-- Start of Recorded information --
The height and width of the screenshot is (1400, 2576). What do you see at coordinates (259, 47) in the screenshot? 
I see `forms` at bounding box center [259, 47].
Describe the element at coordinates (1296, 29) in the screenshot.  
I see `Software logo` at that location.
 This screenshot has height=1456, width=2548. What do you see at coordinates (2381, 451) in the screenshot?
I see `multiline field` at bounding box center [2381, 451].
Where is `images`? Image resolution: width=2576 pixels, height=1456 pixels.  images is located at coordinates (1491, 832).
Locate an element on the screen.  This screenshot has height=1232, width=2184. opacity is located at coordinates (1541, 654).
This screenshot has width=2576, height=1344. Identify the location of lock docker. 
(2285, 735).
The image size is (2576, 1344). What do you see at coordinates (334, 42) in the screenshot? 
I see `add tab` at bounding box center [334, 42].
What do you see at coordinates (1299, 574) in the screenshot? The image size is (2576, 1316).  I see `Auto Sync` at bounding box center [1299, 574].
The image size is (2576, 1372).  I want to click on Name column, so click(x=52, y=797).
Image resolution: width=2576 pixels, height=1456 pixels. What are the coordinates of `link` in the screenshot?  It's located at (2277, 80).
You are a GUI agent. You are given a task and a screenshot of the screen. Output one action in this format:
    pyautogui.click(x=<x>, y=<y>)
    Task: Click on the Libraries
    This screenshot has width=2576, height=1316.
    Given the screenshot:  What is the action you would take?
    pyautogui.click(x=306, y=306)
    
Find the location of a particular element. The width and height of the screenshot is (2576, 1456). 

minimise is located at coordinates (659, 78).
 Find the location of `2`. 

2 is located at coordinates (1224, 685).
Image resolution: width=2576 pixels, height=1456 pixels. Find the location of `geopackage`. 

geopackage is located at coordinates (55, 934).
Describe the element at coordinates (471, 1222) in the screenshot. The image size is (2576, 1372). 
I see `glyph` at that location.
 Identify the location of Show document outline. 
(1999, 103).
-- End of Recorded information --
-- Task objective --
Reproduce the material above verbatim, line for line, without altering any character.

-- Answer to this exercise --
The height and width of the screenshot is (1400, 2576). What do you see at coordinates (259, 47) in the screenshot? 
I see `forms` at bounding box center [259, 47].
Describe the element at coordinates (1296, 29) in the screenshot.  
I see `Software logo` at that location.
 This screenshot has height=1456, width=2548. What do you see at coordinates (2381, 451) in the screenshot?
I see `multiline field` at bounding box center [2381, 451].
Where is `images`? Image resolution: width=2576 pixels, height=1456 pixels.  images is located at coordinates (1491, 832).
Locate an element on the screen.  This screenshot has height=1232, width=2184. opacity is located at coordinates (1541, 654).
This screenshot has width=2576, height=1344. Identify the location of lock docker. 
(2285, 735).
The image size is (2576, 1344). What do you see at coordinates (334, 42) in the screenshot? 
I see `add tab` at bounding box center [334, 42].
What do you see at coordinates (1299, 574) in the screenshot? The image size is (2576, 1316).  I see `Auto Sync` at bounding box center [1299, 574].
The image size is (2576, 1372).  I want to click on Name column, so click(x=52, y=797).
Image resolution: width=2576 pixels, height=1456 pixels. What are the coordinates of `link` in the screenshot?  It's located at (2277, 80).
You are a GUI agent. You are given a task and a screenshot of the screen. Output one action in this format:
    pyautogui.click(x=<x>, y=<y>)
    Task: Click on the Libraries
    This screenshot has width=2576, height=1316.
    Given the screenshot:  What is the action you would take?
    pyautogui.click(x=306, y=306)
    
Find the location of a particular element. The width and height of the screenshot is (2576, 1456). 

minimise is located at coordinates (659, 78).
 Find the location of `2`. 

2 is located at coordinates (1224, 685).
Image resolution: width=2576 pixels, height=1456 pixels. Find the location of `geopackage`. 

geopackage is located at coordinates (55, 934).
Describe the element at coordinates (471, 1222) in the screenshot. The image size is (2576, 1372). 
I see `glyph` at that location.
 Identify the location of Show document outline. 
(1999, 103).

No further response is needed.